Clin Dermatol 2012 Jul-Aug;30(4):425-31
Instituto Dermatológico y Cirugía de Piel Dr. Huberto Bogaert Díaz, Santo Domingo, Dominican Republic.
Phaeohyphomycosis designates fungal infections caused by pheoid or melanized fungi and characterized histopathologically by the presence of septate hyphae, pseudohyphae, and yeasts. Etiologic agents include Exophiala, Phoma, Bipolaris, Phialophora, Colletotrichum, Curvularia, Alternaria, Exserohilum, and Phialemonium sp. The most common are Exophiala jeanselmei and Wangiella dermatitidis.
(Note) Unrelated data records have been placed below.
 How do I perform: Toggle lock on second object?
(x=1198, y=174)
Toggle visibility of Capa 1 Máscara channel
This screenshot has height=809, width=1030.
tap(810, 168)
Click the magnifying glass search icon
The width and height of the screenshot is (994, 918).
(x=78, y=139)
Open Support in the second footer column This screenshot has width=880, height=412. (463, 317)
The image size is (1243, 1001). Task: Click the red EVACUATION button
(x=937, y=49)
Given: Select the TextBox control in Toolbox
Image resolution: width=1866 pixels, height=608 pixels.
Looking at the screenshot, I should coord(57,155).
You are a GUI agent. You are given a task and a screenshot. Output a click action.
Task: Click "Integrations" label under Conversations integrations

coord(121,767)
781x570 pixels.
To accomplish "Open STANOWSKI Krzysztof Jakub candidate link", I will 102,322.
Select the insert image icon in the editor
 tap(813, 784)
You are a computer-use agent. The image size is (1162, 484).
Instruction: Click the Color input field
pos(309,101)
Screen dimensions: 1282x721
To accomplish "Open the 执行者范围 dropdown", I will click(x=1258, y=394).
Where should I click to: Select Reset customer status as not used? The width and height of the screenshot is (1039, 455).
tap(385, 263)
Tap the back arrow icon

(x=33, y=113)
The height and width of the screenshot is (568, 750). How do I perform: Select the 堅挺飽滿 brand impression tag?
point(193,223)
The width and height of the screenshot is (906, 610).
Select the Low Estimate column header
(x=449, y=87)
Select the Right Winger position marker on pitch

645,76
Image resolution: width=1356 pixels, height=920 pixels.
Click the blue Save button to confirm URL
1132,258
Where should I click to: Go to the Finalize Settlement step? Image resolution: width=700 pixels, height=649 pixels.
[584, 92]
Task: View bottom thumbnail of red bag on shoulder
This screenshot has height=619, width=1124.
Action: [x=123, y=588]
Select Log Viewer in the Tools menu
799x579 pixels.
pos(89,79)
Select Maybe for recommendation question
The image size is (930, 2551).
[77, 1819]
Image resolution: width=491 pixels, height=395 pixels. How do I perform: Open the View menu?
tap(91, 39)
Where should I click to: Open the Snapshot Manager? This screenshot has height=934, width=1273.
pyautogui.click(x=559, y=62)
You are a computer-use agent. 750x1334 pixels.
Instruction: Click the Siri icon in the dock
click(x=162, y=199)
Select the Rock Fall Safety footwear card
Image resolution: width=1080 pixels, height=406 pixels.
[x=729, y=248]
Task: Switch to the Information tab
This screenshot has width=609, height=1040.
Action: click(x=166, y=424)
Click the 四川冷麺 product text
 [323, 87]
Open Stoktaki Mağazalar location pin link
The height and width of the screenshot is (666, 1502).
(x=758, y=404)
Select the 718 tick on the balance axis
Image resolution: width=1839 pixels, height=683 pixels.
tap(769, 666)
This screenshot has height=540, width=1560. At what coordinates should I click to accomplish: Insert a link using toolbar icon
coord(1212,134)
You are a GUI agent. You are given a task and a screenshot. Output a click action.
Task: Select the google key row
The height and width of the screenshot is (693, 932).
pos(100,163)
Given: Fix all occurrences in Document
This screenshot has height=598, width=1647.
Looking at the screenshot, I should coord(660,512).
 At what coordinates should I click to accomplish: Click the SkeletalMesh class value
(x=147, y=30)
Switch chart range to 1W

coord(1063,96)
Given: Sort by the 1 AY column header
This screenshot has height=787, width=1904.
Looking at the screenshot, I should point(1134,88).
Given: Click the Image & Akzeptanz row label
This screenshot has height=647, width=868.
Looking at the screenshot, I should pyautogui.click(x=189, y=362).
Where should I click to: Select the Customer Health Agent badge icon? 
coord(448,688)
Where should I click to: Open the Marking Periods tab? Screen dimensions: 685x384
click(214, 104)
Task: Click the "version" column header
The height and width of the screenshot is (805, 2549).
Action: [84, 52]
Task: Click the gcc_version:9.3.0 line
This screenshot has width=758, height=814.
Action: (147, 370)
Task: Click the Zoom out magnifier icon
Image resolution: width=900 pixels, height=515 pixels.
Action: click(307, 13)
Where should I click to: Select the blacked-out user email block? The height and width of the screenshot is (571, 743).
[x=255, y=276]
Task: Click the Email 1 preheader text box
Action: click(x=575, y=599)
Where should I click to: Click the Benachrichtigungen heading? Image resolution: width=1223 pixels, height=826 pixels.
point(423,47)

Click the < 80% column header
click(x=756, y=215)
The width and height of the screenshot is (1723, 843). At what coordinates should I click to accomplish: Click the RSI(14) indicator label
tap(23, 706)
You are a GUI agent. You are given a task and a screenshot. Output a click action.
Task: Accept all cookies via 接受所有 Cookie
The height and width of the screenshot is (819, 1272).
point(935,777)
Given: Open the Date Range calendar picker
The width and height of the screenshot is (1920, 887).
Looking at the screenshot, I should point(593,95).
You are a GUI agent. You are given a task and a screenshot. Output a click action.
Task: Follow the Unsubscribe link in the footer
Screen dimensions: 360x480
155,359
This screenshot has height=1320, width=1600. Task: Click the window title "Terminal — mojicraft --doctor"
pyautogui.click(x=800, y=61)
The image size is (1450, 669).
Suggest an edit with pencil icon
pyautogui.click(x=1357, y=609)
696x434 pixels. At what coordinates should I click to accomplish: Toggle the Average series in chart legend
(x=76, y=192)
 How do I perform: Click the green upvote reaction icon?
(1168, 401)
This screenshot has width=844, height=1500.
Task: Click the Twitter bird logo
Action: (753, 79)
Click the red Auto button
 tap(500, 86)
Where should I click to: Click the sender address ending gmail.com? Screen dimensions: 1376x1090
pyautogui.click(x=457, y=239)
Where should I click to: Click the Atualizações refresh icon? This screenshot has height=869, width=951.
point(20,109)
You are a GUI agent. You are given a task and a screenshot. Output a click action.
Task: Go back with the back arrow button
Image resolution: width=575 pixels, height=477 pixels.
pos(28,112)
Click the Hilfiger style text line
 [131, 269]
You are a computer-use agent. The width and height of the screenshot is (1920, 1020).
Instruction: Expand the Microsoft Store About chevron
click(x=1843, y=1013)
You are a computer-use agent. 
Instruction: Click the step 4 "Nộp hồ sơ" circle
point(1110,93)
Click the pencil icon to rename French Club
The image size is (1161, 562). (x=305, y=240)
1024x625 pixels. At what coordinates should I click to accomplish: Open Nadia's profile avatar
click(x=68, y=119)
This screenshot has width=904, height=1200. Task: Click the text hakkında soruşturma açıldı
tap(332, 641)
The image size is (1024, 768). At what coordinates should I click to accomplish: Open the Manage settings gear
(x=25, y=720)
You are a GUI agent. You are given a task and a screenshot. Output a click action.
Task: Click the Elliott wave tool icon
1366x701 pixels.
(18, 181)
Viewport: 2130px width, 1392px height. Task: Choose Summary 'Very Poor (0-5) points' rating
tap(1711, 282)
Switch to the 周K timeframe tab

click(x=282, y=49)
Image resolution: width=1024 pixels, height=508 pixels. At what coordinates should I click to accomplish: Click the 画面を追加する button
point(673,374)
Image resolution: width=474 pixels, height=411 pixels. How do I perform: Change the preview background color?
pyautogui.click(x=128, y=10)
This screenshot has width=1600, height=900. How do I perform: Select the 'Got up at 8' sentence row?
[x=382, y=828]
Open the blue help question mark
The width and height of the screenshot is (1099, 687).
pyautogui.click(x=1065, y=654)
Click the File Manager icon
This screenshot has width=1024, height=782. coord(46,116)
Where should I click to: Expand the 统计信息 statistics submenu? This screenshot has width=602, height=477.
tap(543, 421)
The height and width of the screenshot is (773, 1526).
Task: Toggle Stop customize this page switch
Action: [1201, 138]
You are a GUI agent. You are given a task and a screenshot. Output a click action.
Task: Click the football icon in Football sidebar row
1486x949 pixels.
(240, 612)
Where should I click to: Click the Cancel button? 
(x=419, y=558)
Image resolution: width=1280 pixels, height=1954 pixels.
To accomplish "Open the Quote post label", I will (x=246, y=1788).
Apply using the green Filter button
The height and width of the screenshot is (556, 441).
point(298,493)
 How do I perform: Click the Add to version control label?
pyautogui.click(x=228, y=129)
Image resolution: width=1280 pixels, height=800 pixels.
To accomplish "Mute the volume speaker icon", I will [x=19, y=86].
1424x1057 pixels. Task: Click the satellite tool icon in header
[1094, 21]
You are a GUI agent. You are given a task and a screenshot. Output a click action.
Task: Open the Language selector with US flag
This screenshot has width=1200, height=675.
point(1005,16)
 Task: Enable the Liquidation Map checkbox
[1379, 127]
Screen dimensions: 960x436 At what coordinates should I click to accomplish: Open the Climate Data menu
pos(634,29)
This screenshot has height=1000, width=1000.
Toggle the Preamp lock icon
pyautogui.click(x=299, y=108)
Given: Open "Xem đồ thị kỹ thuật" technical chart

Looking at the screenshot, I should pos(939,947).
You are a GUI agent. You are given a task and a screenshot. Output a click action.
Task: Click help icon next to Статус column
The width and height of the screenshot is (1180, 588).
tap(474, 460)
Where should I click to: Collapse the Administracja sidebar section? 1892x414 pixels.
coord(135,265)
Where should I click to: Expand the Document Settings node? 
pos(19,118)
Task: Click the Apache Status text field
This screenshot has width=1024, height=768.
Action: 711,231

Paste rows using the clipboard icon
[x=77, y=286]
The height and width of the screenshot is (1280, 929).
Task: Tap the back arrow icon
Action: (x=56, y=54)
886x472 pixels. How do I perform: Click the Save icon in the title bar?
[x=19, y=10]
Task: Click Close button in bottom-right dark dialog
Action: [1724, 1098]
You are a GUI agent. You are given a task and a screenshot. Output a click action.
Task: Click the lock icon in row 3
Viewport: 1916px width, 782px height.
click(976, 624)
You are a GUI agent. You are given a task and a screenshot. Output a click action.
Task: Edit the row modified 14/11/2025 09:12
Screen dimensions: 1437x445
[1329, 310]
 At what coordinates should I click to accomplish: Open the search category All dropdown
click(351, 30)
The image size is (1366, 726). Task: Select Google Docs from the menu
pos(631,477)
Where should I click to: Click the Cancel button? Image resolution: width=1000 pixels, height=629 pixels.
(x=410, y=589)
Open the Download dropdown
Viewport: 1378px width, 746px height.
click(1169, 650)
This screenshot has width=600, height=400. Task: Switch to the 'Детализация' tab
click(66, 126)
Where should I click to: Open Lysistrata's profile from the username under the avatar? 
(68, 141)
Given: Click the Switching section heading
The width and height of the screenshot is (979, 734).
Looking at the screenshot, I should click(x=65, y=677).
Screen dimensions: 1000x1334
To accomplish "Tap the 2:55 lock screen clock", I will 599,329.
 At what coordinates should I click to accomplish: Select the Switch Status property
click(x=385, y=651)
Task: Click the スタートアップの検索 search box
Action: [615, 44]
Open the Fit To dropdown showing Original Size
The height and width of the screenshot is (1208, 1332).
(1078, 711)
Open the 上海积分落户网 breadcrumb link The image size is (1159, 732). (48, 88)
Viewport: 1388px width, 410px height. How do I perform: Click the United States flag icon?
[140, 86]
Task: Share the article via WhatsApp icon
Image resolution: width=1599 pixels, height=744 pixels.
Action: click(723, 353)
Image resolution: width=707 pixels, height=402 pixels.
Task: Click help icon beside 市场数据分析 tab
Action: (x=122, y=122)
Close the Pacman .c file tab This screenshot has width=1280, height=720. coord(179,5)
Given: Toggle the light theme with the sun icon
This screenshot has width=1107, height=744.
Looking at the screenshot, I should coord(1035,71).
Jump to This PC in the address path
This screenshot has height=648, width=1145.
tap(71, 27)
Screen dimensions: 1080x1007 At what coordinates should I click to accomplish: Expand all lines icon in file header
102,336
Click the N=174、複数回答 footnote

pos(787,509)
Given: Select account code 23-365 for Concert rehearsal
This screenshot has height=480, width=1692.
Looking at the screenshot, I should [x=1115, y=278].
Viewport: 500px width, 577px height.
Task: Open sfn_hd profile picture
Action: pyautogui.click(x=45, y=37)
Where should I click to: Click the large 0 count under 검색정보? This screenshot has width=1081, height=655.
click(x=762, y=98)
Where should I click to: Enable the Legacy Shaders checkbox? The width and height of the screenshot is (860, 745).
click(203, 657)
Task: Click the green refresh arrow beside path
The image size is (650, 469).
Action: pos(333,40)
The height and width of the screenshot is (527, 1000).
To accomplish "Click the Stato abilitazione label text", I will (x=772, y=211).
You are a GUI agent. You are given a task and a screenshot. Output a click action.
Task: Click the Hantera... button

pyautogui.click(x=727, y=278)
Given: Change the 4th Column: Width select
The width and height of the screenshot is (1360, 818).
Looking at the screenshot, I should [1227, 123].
The clinical presentation depends on the immune status of the host: superficial (tinea nigra and black piedra); cutaneous (scytalidiosis) and corneal; subcutaneous (mycotic cyst); and systemic phaeohyphomycosis in the immunocompromised host. The mycotic cyst is a localized form, characterized by subcutaneous asymptomatic nodular lesions that develop after traumatic implantation of fungi, especially on the extremities. The average size of the cysts is 2.5 cm. KOH examination reveals pigmented yeasts, pseudohyphae, and hyphae. A cutaneous biopsy specimen usually shows an abscess or a suppurative granuloma with pigmented yeasts and pseudohyphae. The treatment of choice is surgical excision, but additional anti-fungal therapy is recommended for recurrent cases and immunocompromised patients.